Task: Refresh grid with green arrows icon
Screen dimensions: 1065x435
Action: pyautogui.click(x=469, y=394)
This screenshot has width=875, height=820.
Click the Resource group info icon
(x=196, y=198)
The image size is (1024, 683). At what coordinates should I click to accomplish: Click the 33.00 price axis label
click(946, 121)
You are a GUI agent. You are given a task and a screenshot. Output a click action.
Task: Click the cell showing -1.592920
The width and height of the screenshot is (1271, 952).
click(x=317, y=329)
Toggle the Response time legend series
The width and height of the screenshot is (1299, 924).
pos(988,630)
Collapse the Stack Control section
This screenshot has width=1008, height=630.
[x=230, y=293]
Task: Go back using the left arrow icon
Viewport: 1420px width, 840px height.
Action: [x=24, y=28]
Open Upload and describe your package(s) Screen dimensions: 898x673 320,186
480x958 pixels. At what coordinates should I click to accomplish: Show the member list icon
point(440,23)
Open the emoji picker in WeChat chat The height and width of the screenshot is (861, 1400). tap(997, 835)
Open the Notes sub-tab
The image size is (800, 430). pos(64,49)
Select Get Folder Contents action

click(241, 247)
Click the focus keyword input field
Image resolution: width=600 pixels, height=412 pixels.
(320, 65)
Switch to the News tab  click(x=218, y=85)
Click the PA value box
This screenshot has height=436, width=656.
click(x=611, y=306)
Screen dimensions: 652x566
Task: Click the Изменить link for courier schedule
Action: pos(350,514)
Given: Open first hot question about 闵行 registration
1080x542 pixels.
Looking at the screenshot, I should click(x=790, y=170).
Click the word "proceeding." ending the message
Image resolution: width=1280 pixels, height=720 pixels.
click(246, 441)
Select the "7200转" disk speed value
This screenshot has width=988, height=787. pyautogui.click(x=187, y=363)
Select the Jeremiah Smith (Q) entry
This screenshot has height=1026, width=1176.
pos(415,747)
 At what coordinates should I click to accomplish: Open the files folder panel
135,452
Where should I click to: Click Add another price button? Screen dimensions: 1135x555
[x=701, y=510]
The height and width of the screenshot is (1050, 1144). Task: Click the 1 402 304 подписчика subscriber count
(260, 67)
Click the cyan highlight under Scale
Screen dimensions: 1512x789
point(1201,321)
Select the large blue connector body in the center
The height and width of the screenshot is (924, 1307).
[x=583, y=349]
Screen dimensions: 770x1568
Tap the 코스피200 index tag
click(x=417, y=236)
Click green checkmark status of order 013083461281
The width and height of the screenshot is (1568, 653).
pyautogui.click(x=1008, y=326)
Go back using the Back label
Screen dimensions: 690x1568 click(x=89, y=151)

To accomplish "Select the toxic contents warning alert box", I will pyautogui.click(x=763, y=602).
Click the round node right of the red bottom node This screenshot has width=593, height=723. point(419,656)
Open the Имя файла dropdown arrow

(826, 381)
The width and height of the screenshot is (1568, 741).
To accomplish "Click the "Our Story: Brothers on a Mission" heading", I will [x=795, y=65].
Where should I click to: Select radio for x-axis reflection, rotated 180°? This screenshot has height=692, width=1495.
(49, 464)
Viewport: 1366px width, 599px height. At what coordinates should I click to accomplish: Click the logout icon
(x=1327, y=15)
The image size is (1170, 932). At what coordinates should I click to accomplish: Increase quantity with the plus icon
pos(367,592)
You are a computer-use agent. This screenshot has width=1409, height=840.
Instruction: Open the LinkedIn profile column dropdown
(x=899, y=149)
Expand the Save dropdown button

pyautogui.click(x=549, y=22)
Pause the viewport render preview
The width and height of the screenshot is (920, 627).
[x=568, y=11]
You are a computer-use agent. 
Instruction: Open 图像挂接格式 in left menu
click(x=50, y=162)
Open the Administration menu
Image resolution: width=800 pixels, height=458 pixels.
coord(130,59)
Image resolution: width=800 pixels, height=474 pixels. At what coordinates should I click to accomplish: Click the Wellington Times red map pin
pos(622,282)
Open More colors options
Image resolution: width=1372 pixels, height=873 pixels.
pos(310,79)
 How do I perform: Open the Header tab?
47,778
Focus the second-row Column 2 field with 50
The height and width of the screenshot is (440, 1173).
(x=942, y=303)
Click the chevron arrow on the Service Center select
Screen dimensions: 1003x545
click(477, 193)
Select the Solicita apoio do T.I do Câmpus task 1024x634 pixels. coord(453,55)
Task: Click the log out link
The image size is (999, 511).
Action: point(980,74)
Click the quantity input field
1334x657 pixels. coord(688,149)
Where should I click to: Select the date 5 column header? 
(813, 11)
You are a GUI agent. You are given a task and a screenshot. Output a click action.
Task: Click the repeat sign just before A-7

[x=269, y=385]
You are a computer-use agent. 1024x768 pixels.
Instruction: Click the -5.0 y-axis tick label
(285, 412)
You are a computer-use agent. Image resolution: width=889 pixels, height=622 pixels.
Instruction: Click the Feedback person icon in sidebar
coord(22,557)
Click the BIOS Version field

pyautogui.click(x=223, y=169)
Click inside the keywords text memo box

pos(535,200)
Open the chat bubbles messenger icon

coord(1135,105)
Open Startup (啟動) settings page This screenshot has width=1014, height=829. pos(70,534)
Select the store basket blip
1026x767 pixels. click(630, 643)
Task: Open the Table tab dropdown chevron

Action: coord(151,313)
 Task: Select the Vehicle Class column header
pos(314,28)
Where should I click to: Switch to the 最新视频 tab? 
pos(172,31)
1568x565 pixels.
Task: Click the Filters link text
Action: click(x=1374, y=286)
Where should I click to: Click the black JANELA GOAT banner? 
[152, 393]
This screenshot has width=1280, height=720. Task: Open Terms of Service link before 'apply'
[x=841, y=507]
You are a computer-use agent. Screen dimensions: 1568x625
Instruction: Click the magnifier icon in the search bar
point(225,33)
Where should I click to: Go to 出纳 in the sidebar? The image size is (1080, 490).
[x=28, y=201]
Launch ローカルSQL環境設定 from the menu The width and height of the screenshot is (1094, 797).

++++++

* Task item *
Take the entries above and return only the lines from the one with "Expand the Save dropdown button" to the one with "Task: Click the log out link", both included, unchanged.

* Your solution *
Expand the Save dropdown button

pyautogui.click(x=549, y=22)
Pause the viewport render preview
The width and height of the screenshot is (920, 627).
[x=568, y=11]
You are a computer-use agent. 
Instruction: Open 图像挂接格式 in left menu
click(x=50, y=162)
Open the Administration menu
Image resolution: width=800 pixels, height=458 pixels.
coord(130,59)
Image resolution: width=800 pixels, height=474 pixels. At what coordinates should I click to accomplish: Click the Wellington Times red map pin
pos(622,282)
Open More colors options
Image resolution: width=1372 pixels, height=873 pixels.
pos(310,79)
 How do I perform: Open the Header tab?
47,778
Focus the second-row Column 2 field with 50
The height and width of the screenshot is (440, 1173).
(x=942, y=303)
Click the chevron arrow on the Service Center select
Screen dimensions: 1003x545
click(477, 193)
Select the Solicita apoio do T.I do Câmpus task 1024x634 pixels. coord(453,55)
Task: Click the log out link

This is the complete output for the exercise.